É importante salientar também a criação de uma rede de transportes públicos mais sustentáveis, do ponto de vista ambiental e investimentos na eletrificação da linha ferroviária do Algarve;

>> O apoio ao desenvolvimento do projeto mobilizador do Algarve Biomedical Center (ABC), que resulta do consórcio estabelecido entre a Universidade do Algarve e o Centro Hospitalar Universitário do Algarve (CHUA), potenciando o desenvolvimento do conhecimento na saúde, bem-estar e ciências da vida e sua transferência para o mercado gerando efeitos multiplicadores sectoriais;

>> O investimento no porto de cruzeiros de Portimão, no Barlavento algarvio, com a reintrodução e consolidação da ligação marítima com a Madeira e Marrocos, integrando soluções limpas e sustentáveis do ponto de vista energético de forma a minimizar custos de contexto e consumos.
Para afirmar o potencial desta infraestrutura portuária e o seu contributo para complementar e diversificar a oferta turística é preciso proceder ao desassoreamento do rio Arade até Silves.
O investimento desta infraestrutura portuária poderia ser um fator potenciador do setor turístico e de novos investimentos na reparação naval, contribuindo significativamente para a dinamização da economia local e para o desenvolvimento económico regional.

Paralelamente, e no mais longo-prazo, urge apostar nos setores industrial e tecnológico, suavizando a importância e o peso relativo do turismo na região do Algarve.

Em particular, é necessário mudar o paradigma da estrutura económica regional, apostando nomeadamente no setor agrícola, destacando-se os produtos agrícolas tradicionais como a laranja, limão, alfarroba, amêndoa e figos.
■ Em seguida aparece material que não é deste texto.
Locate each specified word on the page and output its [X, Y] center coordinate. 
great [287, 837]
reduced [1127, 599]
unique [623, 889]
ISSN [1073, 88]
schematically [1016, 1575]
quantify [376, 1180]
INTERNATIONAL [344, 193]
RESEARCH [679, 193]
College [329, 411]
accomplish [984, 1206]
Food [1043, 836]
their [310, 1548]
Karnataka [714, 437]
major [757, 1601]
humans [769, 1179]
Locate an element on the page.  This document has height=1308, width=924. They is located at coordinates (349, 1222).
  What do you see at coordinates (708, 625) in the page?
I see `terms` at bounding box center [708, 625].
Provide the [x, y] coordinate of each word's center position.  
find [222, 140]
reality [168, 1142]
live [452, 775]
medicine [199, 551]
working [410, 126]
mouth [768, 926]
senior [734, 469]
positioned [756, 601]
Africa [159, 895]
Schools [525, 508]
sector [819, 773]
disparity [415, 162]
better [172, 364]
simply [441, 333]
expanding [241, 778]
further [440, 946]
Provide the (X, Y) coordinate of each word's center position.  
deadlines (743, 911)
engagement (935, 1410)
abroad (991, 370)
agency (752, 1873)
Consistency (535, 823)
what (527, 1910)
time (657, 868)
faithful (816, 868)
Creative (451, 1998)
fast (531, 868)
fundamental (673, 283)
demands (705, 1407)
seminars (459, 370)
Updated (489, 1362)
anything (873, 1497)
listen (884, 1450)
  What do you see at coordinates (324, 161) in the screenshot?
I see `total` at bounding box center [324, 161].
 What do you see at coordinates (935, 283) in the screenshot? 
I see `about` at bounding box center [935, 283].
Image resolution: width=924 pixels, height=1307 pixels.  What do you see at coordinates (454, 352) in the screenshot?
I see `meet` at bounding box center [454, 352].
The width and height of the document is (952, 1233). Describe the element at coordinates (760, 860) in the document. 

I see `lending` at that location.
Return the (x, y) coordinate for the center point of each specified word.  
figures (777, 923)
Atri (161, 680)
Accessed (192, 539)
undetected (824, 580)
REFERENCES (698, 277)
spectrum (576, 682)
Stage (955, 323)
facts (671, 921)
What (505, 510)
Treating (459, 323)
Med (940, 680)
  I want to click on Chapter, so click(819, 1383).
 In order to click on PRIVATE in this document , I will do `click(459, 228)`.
É de salientar a importância de otimizar a produção tradicional da região, recorrendo à tecnologia de ponta e do desenvolvimento de novas culturas.

É também importante criar uma estratégia para comercializar os produtos tradicionais da região nos mercados externos, criando mais emprego e gerando mais riqueza no Algarve, bem como valorizar os recursos endógenos e a associação das produções tradicionais da região à dieta mediterrânica e de potenciar a promoção da vida saudável.

Seria interessante criar um cluster do Mar no Algarve, apostando em atividades como a pesca, aquicultura, biotecnologia marinha, construção e reparação naval e energias renováveis marinhas, contribuindo para criar emprego e para o desenvolvimento de uma economia do mar mais competitiva, coesa, inclusiva, descarbonizada e sustentável.

Finalmente, há que desenvolver o setor das novas tecnologias através da construção do cluster TIC, recorrendo ao Algarve Tec Hub, atraindo players internacionais, empreendedores, investidores e nómadas digitais.

Autora: Ana Correia é uma algarvia de gema e com muito orgulho. É membro efetivo da Ordem dos Economistas.
É licenciada em Economia pela Universidade Lusófona de Humanidades e Tecnologias de Lisboa e Mestre em Finanças Empresariais pela Faculdade de Economia da Universidade do Algarve.
Considera-se uma apaixonada pela vida, pelo Algarve e por viagens. E, claro, é uma sportinguista ferrenha.